Ballet training involves, to a greater or lesser degree, all the components of physical fitness -- healthy body composition, cardiovascular endurance, muscular strength, muscular endurance and flexibility -- and of motor fitness: power, speed, agility, balance and coordination. Improving your motor fitness with ballet training can enhance your performance on the soccer field, running track, hockey rink and racquetball court.
The Strength Story
Ballet exercises boost strength throughout your body, from the small intrinsic muscles of your feet to the larger muscles of your back, glutes and calves. Classical ballet technique involves rising onto the balls of the feet or toes, turning out the leg at the hip socket and sustaining high leg extensions to the front, side and back. Constant repetition of these exercises builds considerable strength in specific areas, most notably in the hip, lower leg, ankle and foot. However, ballet's muscle-building benefits are limited. Ballerinas are notoriously weak in their arms, hamstrings and quads. Indeed, ballet training often leads to strength imbalances that are a risk factor for injury. Recognizing that ballet training alone isn't sufficient to protect them from injury, many ballet dancers work with free weights, attend Pilates classes and engage in other muscle-building activities to beef up their upper-torso, core and upper-leg strength.
Low on Lung Power
A typical ballet class involves short bursts of high-energy combinations that can leave a dancer gasping for air. On the flip side, those frenetic moments in class are interspersed with slower movement combinations and time spent standing still as the teacher demonstrates or offers corrections. A great deal of what happens during class places little demand on a dancer's heart and lungs. As a result, ballet dancers often demonstrate low levels of cardiovascular fitness. Because technique classes alone can't prepare dancers for the higher aerobic demands of rehearsals and performances, dancers often supplement their ballet training with more intense cardio activities, such as running, swimming or using elliptical machines.

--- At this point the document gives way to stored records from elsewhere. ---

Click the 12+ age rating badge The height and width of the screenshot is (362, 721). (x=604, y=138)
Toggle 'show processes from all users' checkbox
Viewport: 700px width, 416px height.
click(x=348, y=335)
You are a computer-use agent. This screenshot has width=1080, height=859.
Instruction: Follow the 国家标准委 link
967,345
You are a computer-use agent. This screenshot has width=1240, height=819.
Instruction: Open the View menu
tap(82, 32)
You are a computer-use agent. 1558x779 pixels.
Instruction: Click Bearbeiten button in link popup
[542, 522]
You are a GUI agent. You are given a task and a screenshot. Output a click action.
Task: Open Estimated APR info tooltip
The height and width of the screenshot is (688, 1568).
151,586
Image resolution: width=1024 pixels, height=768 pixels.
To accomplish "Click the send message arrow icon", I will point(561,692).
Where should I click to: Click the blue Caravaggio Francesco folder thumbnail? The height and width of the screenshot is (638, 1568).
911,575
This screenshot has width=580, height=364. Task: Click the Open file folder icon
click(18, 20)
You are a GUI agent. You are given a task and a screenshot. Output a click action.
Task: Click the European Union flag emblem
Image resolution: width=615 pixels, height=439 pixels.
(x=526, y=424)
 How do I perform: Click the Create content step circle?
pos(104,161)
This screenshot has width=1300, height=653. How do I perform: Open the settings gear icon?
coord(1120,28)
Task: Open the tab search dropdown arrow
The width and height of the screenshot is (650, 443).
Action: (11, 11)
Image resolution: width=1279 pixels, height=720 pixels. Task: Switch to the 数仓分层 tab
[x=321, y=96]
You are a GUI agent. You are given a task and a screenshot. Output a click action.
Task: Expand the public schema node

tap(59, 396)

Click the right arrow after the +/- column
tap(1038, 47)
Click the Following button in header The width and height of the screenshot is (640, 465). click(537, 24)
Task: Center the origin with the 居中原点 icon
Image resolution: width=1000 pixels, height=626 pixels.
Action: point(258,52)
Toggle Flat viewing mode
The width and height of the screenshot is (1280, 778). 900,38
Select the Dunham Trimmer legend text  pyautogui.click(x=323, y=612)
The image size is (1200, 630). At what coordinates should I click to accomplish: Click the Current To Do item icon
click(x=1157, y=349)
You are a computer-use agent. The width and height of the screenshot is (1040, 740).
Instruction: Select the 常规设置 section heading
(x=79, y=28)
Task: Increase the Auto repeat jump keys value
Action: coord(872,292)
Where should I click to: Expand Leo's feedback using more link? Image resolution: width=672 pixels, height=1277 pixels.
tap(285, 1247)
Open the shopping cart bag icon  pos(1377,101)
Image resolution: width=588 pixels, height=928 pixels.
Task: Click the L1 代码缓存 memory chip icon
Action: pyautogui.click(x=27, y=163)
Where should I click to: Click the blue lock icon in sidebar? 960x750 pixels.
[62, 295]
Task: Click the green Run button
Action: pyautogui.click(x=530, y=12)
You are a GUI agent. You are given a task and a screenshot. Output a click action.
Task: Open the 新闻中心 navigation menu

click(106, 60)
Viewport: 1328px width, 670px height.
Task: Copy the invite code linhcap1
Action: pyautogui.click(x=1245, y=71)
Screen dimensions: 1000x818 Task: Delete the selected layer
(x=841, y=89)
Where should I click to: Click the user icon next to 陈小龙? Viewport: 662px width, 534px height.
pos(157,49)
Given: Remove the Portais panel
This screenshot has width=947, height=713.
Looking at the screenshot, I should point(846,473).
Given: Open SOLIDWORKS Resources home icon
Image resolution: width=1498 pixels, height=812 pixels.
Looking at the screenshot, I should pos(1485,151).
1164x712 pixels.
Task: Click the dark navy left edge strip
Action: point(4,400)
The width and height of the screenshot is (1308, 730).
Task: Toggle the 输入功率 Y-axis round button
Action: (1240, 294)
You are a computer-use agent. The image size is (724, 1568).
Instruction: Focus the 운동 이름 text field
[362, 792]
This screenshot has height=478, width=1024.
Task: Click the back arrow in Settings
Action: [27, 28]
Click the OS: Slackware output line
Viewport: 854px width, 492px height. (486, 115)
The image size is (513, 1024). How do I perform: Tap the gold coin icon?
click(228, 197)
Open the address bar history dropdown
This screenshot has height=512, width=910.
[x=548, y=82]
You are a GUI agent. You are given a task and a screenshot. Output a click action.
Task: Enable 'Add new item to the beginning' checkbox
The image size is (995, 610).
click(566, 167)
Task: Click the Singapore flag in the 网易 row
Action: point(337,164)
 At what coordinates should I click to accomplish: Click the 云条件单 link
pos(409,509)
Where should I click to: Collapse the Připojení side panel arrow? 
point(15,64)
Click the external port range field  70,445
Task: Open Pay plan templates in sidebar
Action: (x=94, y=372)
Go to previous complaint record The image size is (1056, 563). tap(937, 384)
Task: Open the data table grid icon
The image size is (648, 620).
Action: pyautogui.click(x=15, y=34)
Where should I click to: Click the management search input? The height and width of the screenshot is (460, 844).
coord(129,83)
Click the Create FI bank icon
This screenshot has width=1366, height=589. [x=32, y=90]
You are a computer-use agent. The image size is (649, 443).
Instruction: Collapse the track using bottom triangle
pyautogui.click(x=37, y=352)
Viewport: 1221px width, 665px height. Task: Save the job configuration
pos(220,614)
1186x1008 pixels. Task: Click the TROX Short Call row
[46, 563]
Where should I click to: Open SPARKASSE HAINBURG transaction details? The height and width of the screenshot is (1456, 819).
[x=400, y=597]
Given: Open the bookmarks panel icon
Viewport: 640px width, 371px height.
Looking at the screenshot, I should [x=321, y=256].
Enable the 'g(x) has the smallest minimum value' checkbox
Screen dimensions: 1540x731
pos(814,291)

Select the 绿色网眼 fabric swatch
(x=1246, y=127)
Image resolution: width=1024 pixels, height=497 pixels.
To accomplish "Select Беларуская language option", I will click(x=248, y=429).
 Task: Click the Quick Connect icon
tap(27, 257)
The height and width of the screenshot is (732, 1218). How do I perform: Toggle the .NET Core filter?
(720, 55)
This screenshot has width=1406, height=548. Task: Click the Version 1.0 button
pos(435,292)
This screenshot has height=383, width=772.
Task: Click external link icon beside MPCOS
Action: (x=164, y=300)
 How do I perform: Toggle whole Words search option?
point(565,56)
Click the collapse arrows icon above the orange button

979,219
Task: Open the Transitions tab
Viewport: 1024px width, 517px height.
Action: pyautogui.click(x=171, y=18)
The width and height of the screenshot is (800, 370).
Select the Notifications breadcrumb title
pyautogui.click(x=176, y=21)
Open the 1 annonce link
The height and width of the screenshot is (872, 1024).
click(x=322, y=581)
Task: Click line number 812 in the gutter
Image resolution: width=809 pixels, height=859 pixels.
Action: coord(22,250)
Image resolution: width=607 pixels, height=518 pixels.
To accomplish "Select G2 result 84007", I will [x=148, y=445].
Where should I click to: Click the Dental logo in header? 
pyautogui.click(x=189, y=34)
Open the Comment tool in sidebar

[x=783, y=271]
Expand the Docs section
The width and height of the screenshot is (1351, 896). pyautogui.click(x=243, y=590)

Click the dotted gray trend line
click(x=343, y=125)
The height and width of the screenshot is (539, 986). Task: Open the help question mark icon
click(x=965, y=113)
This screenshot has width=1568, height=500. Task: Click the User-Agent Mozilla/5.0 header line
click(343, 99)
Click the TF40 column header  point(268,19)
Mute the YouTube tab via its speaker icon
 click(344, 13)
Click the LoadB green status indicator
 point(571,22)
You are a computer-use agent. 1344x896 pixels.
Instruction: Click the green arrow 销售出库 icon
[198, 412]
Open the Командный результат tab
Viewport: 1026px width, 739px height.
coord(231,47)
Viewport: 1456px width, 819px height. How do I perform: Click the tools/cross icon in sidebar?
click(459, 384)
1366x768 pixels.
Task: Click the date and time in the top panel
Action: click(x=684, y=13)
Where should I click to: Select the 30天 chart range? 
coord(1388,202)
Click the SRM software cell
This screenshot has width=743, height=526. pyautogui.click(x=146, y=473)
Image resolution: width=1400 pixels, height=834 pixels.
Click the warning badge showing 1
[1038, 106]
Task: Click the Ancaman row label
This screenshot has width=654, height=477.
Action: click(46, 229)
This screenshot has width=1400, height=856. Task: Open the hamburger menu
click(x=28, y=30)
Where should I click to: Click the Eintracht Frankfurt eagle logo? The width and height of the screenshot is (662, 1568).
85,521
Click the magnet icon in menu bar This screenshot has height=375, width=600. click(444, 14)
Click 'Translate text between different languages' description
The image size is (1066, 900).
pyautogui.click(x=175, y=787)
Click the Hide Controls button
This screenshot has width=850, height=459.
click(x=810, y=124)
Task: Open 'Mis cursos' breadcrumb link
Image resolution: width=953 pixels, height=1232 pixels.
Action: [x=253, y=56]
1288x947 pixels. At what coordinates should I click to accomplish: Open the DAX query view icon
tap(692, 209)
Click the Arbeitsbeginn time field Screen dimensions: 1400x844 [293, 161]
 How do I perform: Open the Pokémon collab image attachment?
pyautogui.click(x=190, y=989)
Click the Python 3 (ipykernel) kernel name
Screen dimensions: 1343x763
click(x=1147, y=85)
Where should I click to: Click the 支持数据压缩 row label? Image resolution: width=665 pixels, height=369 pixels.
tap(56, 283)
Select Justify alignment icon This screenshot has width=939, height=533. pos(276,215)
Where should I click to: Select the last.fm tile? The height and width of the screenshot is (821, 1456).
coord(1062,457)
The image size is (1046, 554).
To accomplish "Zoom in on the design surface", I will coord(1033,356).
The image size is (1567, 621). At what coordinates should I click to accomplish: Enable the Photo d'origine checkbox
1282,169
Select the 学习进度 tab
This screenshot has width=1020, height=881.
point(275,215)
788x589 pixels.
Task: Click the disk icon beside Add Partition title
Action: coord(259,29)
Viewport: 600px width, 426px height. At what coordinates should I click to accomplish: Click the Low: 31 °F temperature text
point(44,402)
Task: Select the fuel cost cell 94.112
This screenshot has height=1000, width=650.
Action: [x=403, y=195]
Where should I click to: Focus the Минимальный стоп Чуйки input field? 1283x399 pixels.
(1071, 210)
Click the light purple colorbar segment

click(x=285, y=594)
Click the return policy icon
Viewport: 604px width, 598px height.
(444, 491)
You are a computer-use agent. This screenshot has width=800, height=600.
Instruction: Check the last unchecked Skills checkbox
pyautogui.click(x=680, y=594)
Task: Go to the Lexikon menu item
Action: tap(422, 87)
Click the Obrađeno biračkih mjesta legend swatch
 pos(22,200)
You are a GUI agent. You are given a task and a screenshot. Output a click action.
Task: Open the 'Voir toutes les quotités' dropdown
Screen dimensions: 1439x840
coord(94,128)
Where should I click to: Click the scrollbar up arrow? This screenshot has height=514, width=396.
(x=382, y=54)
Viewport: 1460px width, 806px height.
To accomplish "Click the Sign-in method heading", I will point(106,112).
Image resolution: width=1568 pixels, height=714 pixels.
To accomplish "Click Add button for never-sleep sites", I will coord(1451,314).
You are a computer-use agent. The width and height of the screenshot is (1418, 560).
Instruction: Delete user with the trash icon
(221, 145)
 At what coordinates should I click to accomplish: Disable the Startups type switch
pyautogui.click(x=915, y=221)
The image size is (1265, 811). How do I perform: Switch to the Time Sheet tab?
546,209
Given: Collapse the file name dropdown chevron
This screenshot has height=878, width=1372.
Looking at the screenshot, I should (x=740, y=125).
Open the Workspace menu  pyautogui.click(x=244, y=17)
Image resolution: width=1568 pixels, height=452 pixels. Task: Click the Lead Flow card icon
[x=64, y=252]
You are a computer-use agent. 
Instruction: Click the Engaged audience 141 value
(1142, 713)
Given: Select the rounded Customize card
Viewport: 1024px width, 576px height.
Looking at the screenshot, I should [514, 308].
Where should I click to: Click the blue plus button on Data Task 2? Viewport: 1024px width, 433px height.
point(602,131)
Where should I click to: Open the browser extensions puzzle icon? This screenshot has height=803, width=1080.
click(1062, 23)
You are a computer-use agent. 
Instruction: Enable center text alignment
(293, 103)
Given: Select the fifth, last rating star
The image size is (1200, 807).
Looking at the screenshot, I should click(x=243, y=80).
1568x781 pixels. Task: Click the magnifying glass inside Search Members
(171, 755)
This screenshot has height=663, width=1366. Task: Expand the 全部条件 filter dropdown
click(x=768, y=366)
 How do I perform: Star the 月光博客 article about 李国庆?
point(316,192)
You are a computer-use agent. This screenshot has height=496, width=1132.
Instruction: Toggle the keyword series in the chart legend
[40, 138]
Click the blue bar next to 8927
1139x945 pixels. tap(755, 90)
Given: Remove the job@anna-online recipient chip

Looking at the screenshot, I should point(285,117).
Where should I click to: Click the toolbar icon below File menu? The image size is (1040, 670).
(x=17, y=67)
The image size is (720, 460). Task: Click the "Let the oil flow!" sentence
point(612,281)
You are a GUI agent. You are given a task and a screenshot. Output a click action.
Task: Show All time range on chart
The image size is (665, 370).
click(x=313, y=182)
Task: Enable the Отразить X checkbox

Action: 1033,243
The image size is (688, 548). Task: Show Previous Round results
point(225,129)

Ballet training scores high in terms of developing flexibility, balance, agility and coordination. Over time, ballet's complex movement combinations, quick turns, fast footwork and high leg extensions can improve these aspects of your fitness profile. Even if you're starting ballet as an adult, you can expect to make significant gains in these areas if you're diligent, according to Eliza Gaynor Minden, former dancer and author of "The Ballet Companion.
Getting More Bang
Taking one 45-minute class a week might be great for de-stressing after work, but once-a-week dabbling with degages probably won't bring the hardcore fitness results you want. Improvements in alignment, strength, flexibility and speed take time and consistency. For measurable fitness gains, you'll need to take two or three classes a week over a period of months. When you're in class, maximize your time there by staying focused and paying close attention to your instructor's corrections. Staying after class to stretch, work with resistance tools and practice steps or combinations you find challenging will help boost your fitness level more quickly.